GIVEN DATA »
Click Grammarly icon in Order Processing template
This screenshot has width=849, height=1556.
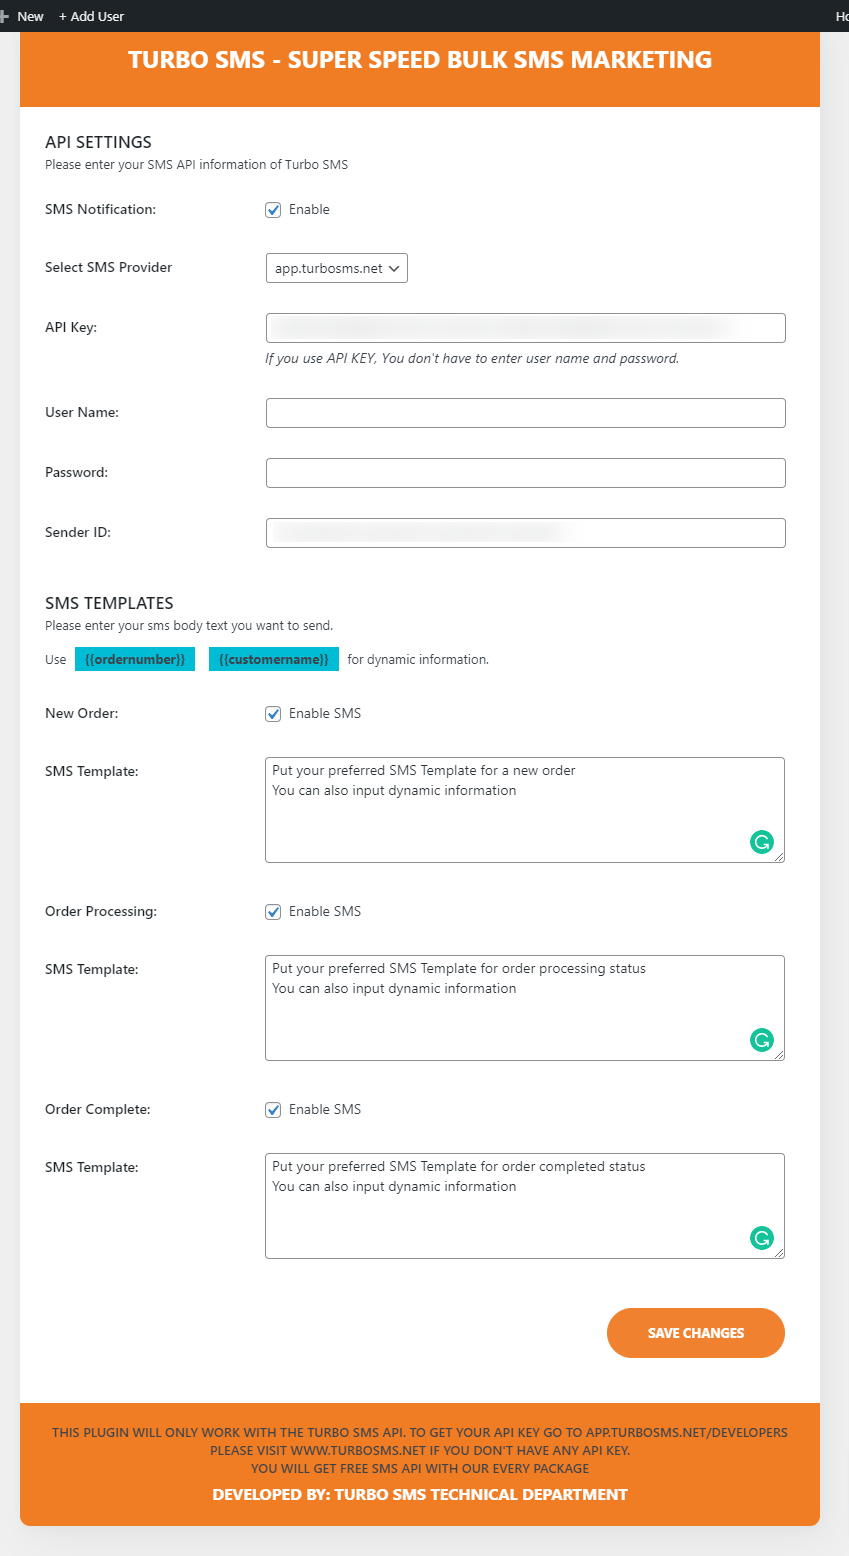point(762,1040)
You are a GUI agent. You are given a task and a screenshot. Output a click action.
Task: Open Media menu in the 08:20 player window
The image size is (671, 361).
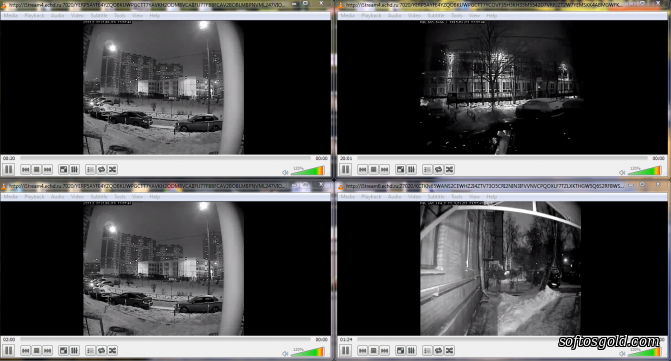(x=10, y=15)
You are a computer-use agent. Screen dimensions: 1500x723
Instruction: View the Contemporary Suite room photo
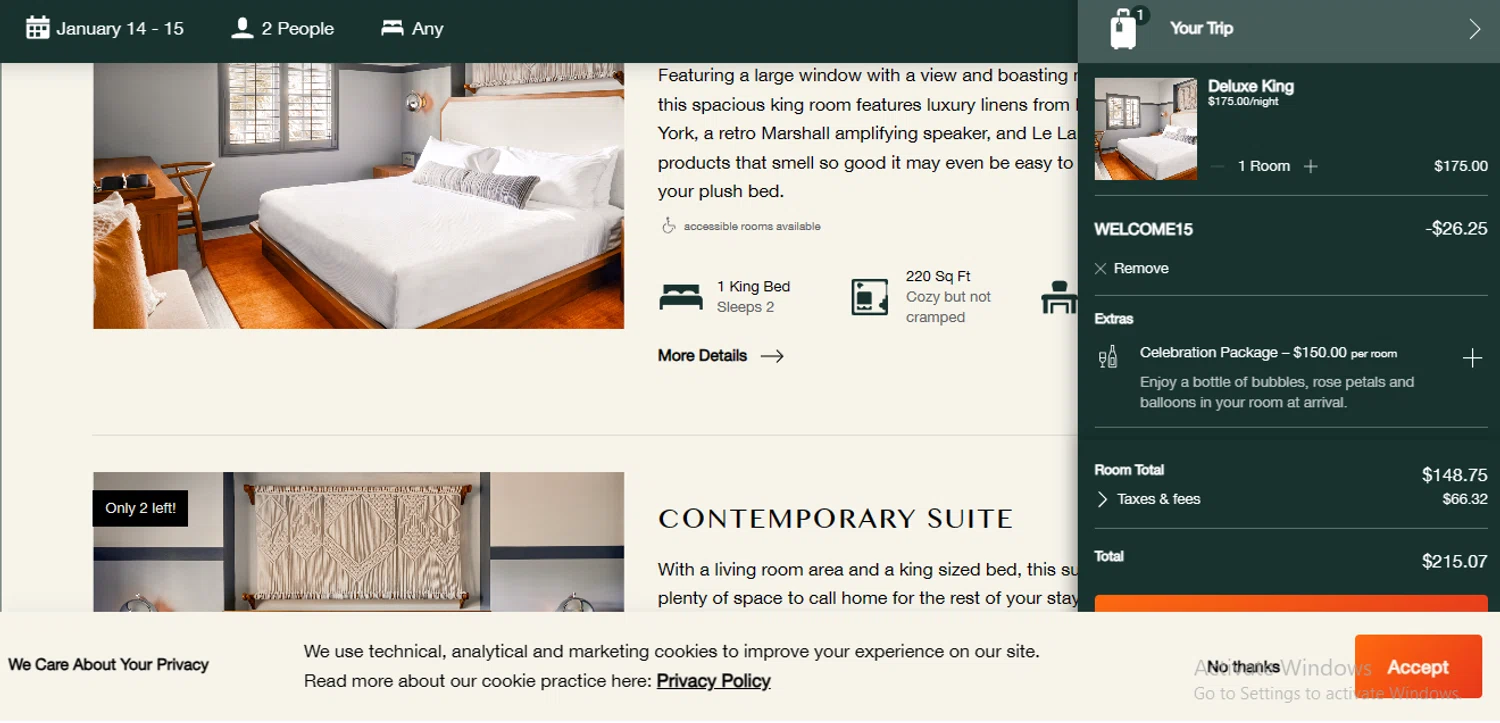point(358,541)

...

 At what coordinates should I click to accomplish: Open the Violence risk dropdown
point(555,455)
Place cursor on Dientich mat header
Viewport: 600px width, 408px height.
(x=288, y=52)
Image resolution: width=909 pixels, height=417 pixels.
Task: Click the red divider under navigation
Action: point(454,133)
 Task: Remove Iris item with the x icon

---

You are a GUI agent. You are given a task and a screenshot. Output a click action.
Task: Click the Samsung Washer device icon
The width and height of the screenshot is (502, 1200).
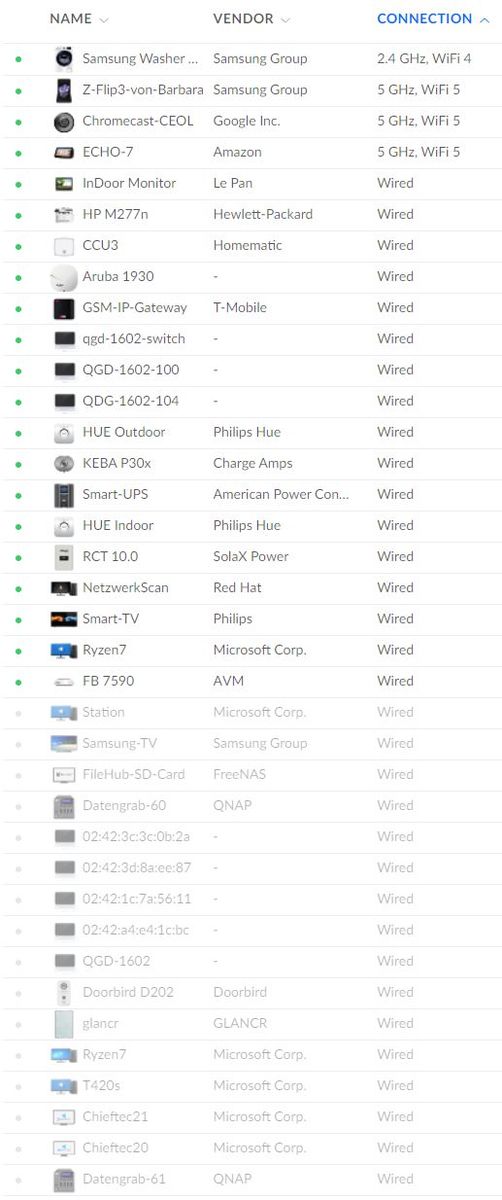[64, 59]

EXERCISE REQUIREMENTS »
All lines in the data above from the one with "Viewport: 600px width, 408px height." through the one with "Task: Remove Iris item with the x icon" must be repeated exactly, and no others.

RESPONSE TO THE TASK »
Viewport: 600px width, 408px height.
(x=288, y=52)
Image resolution: width=909 pixels, height=417 pixels.
Task: Click the red divider under navigation
Action: point(454,133)
 Task: Remove Iris item with the x icon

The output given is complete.